■ **Prompt**: Your response should contain exactly the lines running from the one with "Enable Cobrar automáticamente" to the end of the data below, both included, and no pictures.

┄┄┄┄┄┄┄┄┄┄

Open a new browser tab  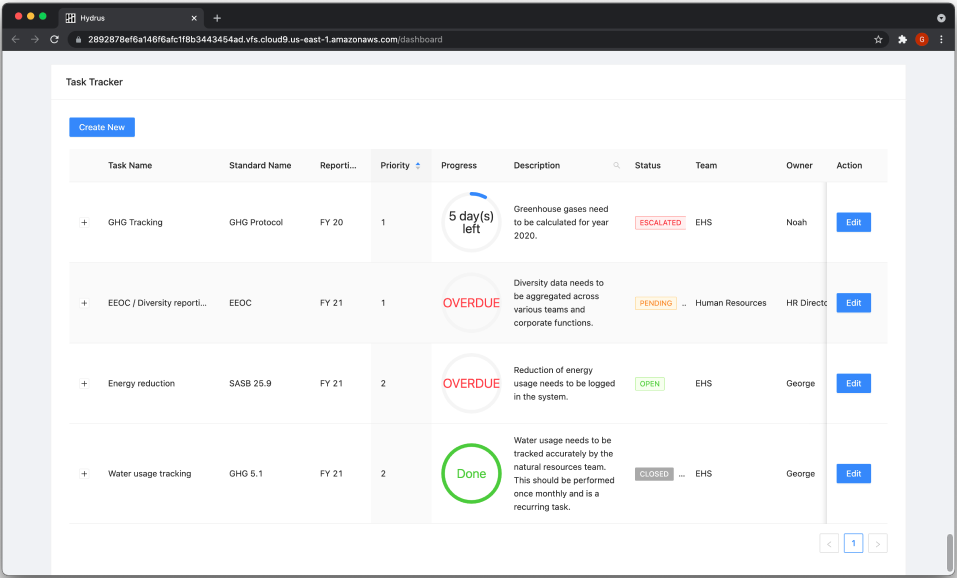(x=217, y=18)

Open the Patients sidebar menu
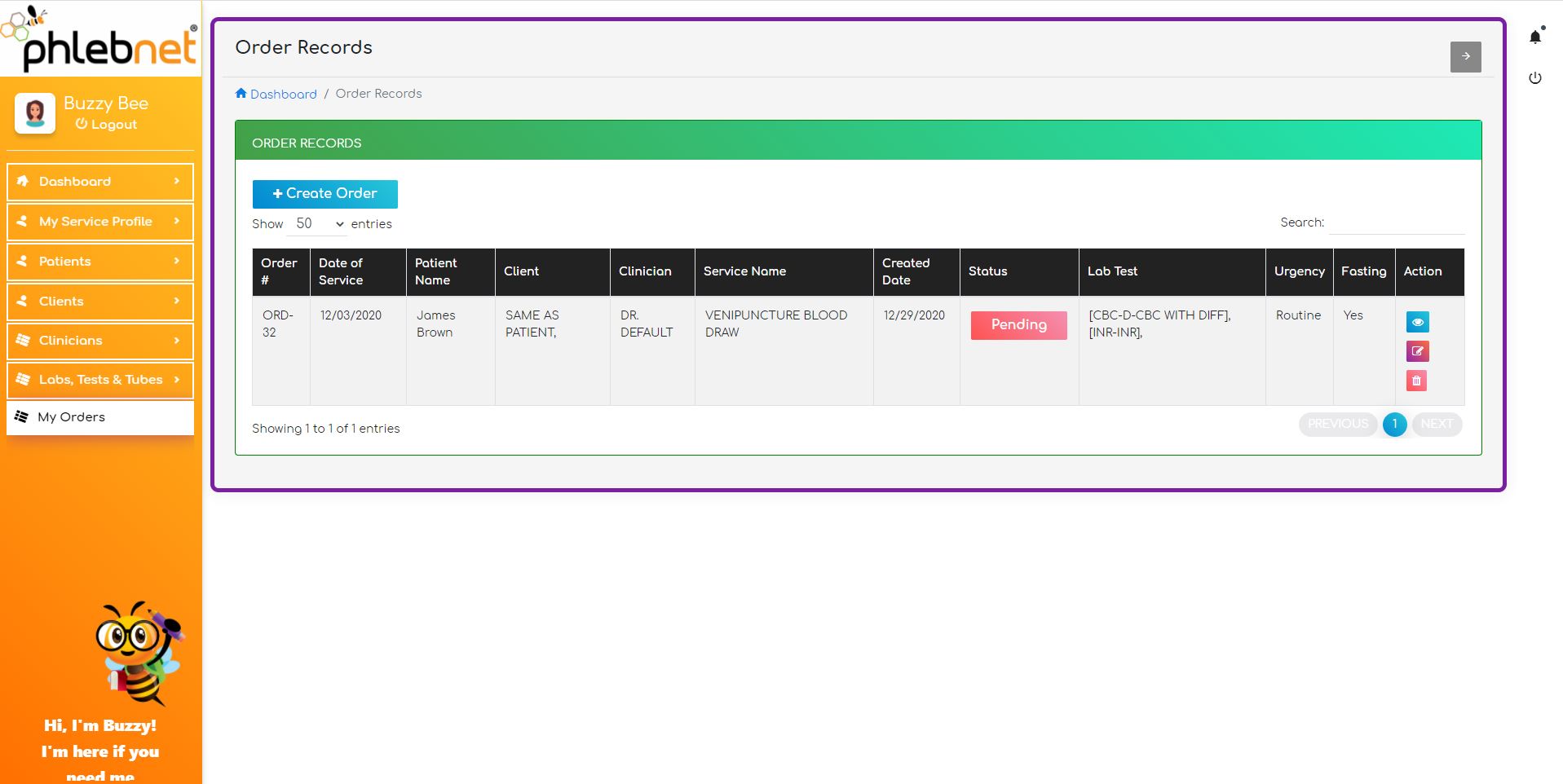[x=100, y=262]
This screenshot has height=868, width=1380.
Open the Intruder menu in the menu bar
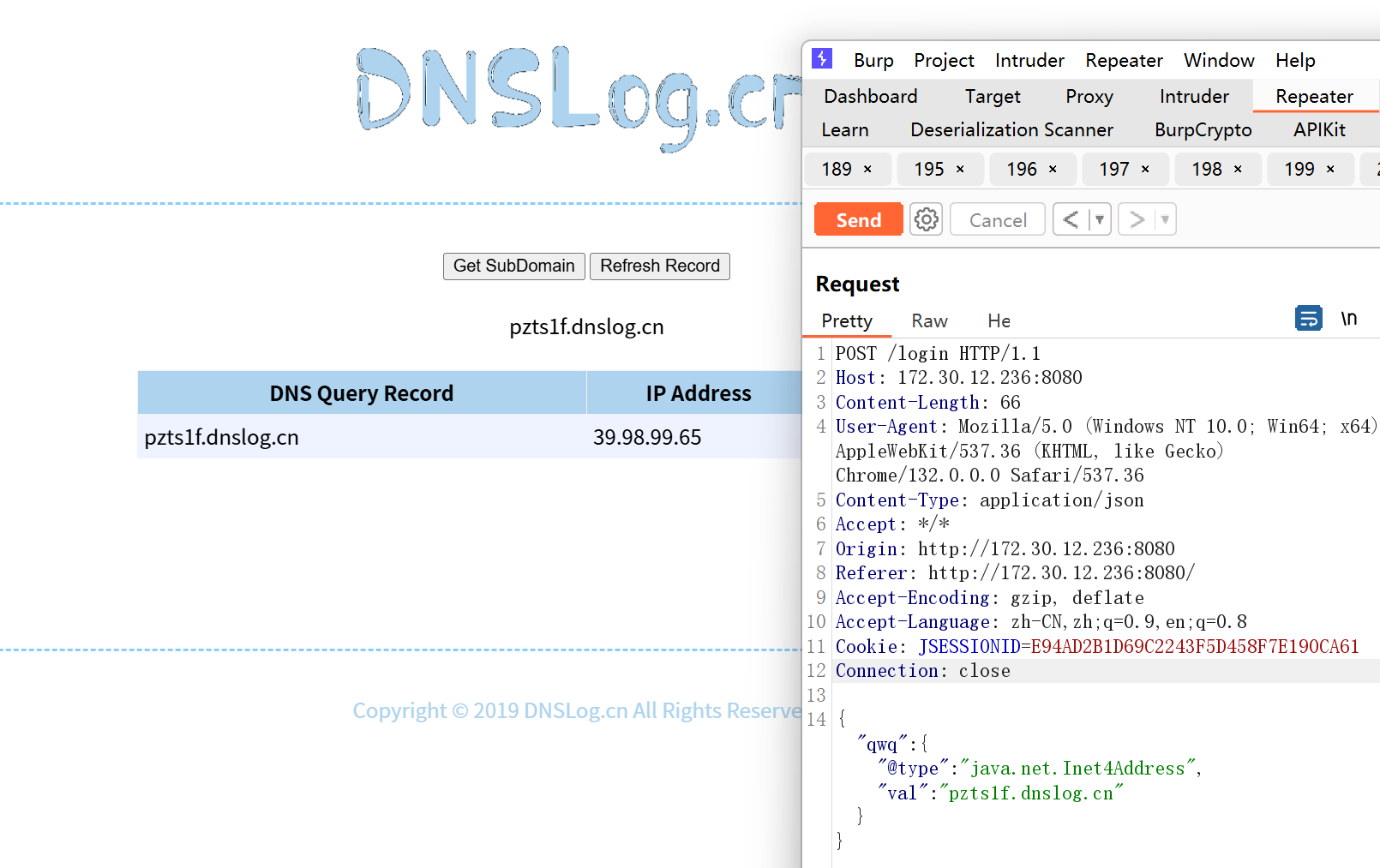pyautogui.click(x=1029, y=61)
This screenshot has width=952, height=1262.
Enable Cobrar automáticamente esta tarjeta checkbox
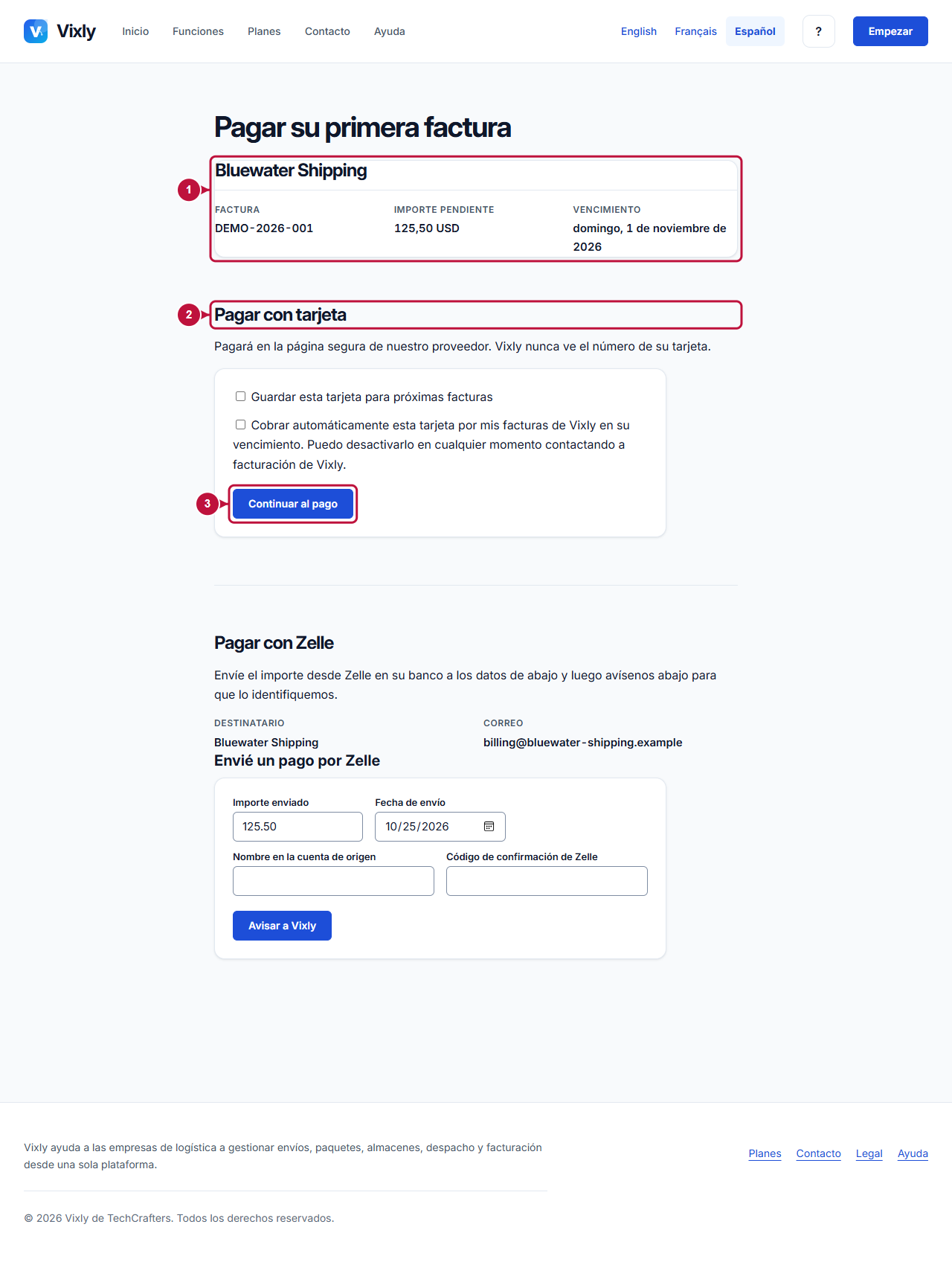pyautogui.click(x=240, y=425)
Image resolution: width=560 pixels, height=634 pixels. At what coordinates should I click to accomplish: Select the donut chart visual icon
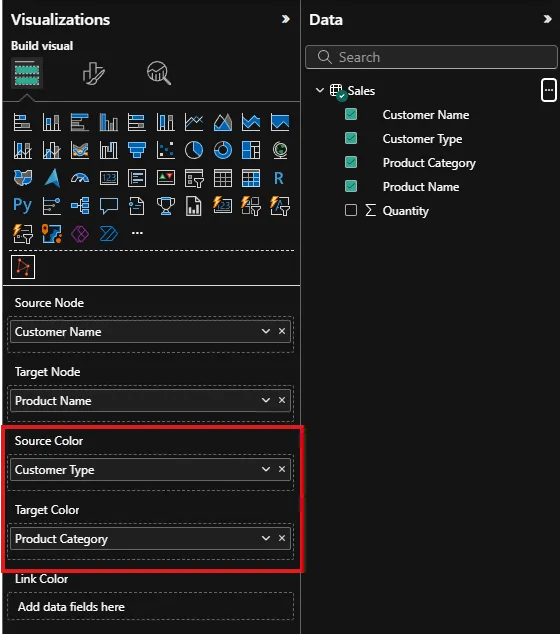tap(222, 150)
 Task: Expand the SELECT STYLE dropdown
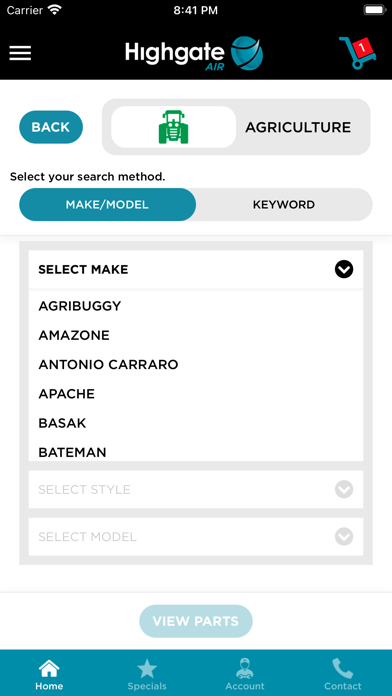196,490
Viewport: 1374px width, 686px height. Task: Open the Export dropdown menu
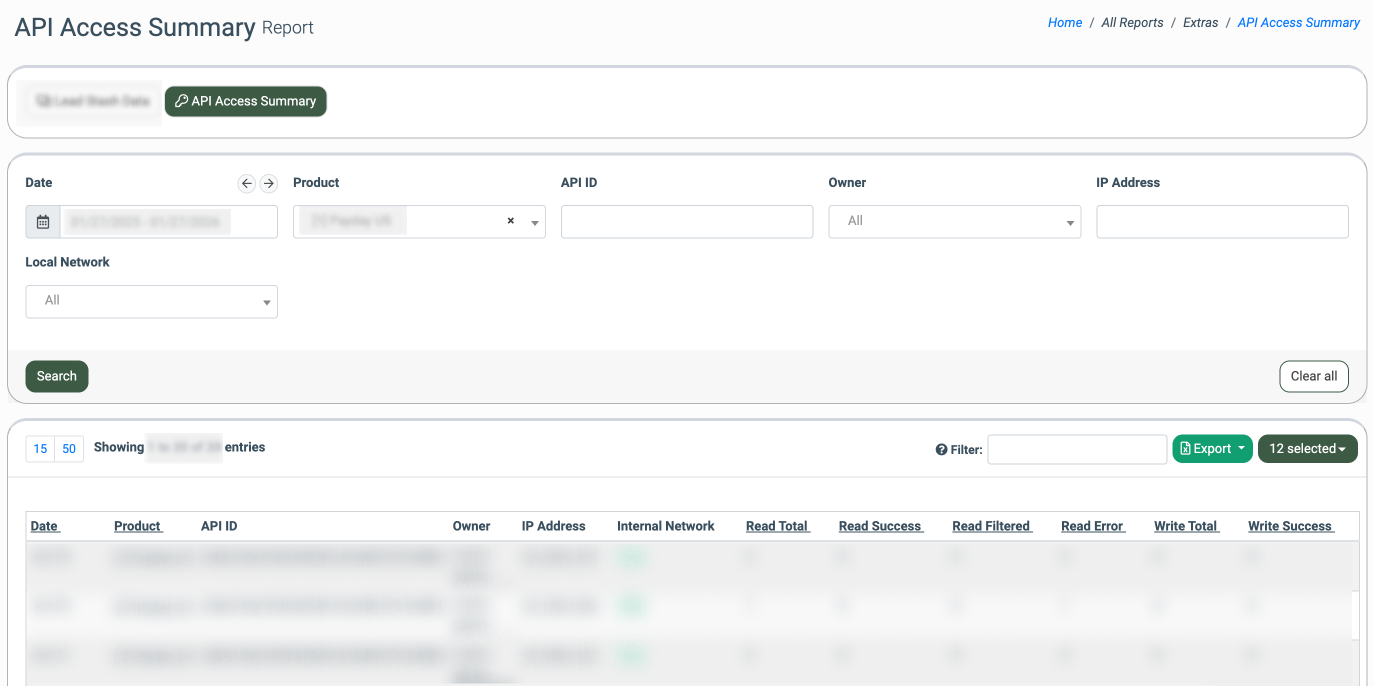[x=1212, y=449]
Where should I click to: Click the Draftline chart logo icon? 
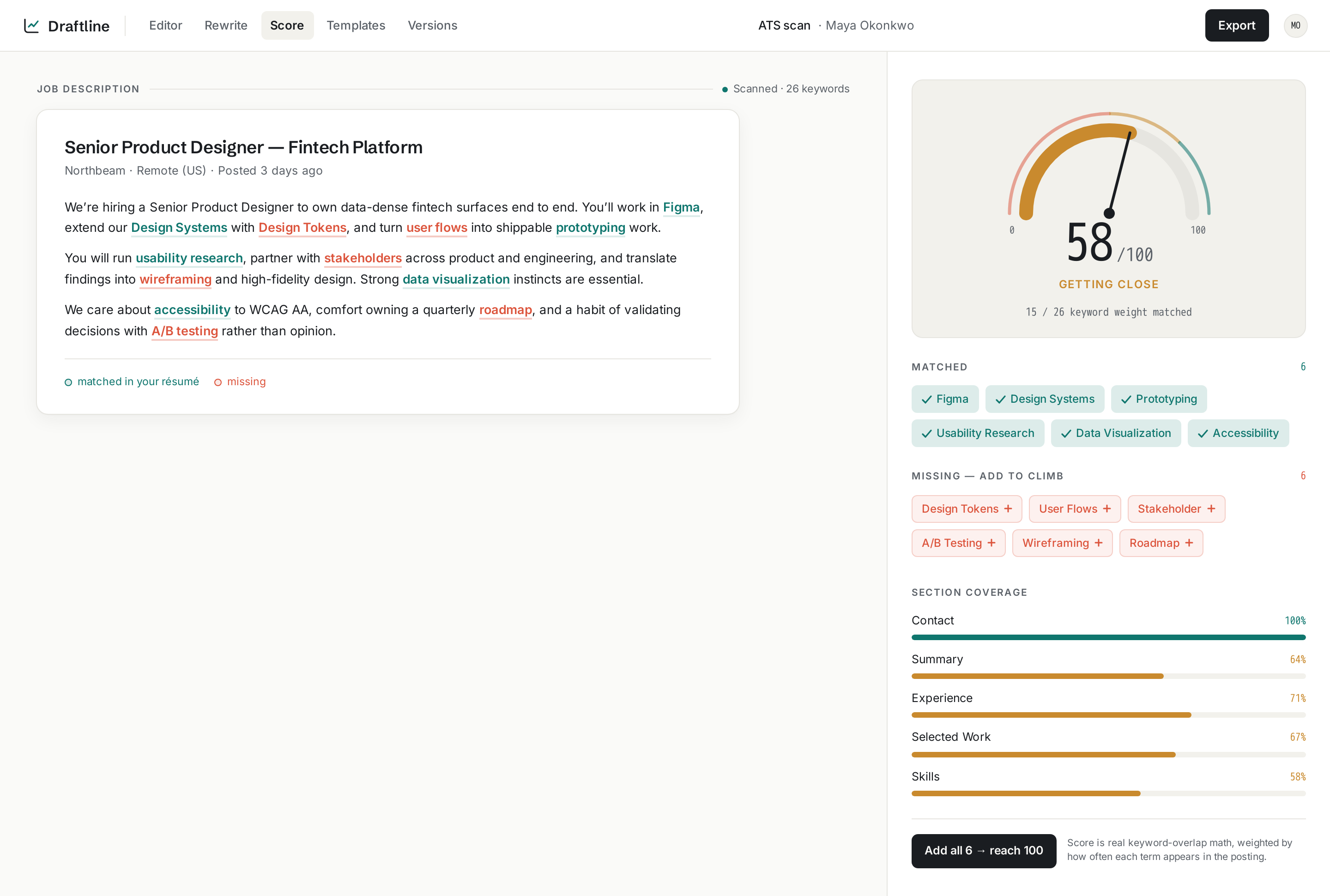[31, 26]
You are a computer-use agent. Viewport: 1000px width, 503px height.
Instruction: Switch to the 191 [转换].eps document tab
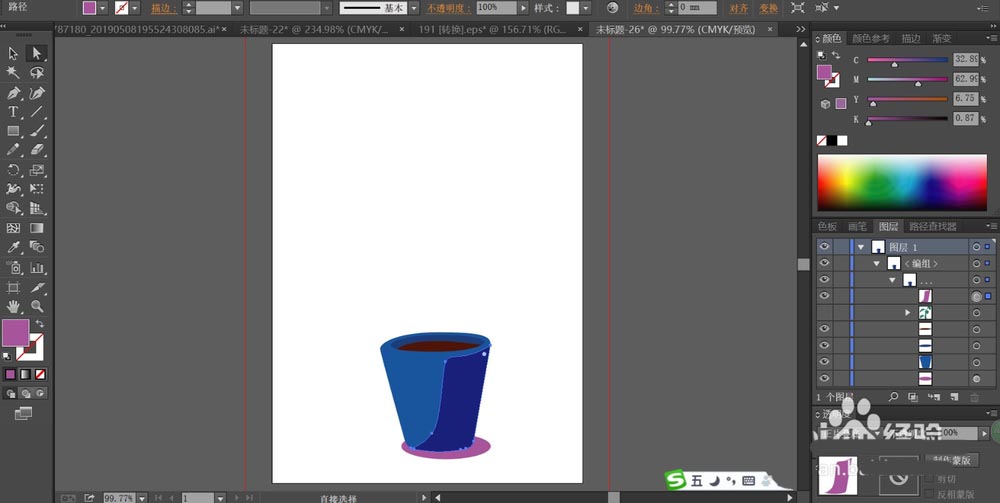492,29
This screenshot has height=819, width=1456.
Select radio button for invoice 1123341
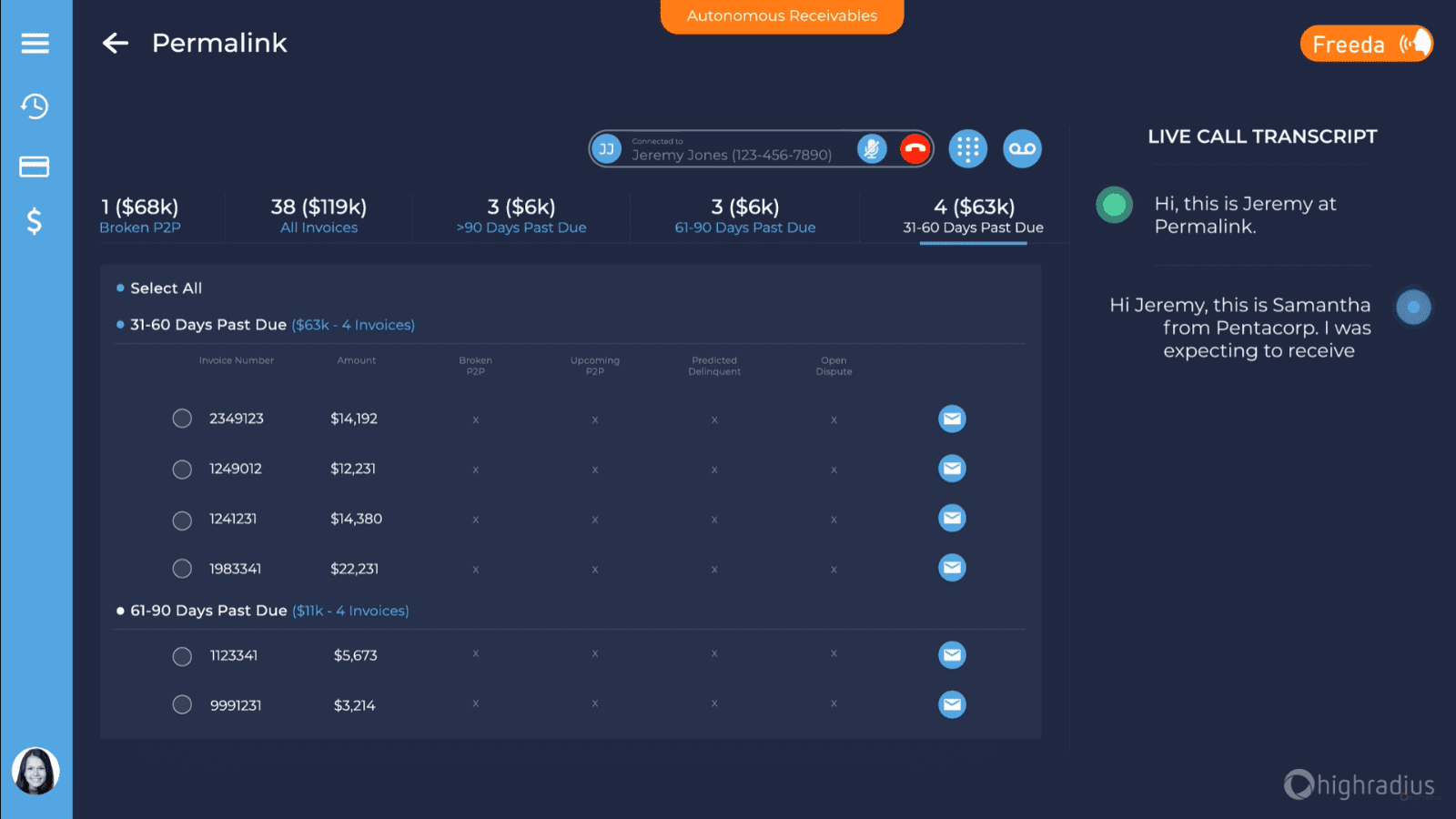(182, 655)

┄┄┄┄┄┄┄┄┄┄

■ **Solution for this exercise**:
Enable Cobrar automáticamente esta tarjeta checkbox
pyautogui.click(x=240, y=425)
Image resolution: width=560 pixels, height=634 pixels. At what coordinates should I click to accomplish: Select the donut chart visual icon
tap(222, 150)
 Task: Expand the SELECT STYLE dropdown
196,490
Viewport: 1374px width, 686px height. Task: Open the Export dropdown menu
[x=1212, y=449]
Where should I click to: Click the Draftline chart logo icon? 
[31, 26]
You are a computer-use agent. Viewport: 1000px width, 503px height.
Instruction: Switch to the 191 [转换].eps document tab
492,29
This screenshot has height=819, width=1456.
Select radio button for invoice 1123341
(182, 655)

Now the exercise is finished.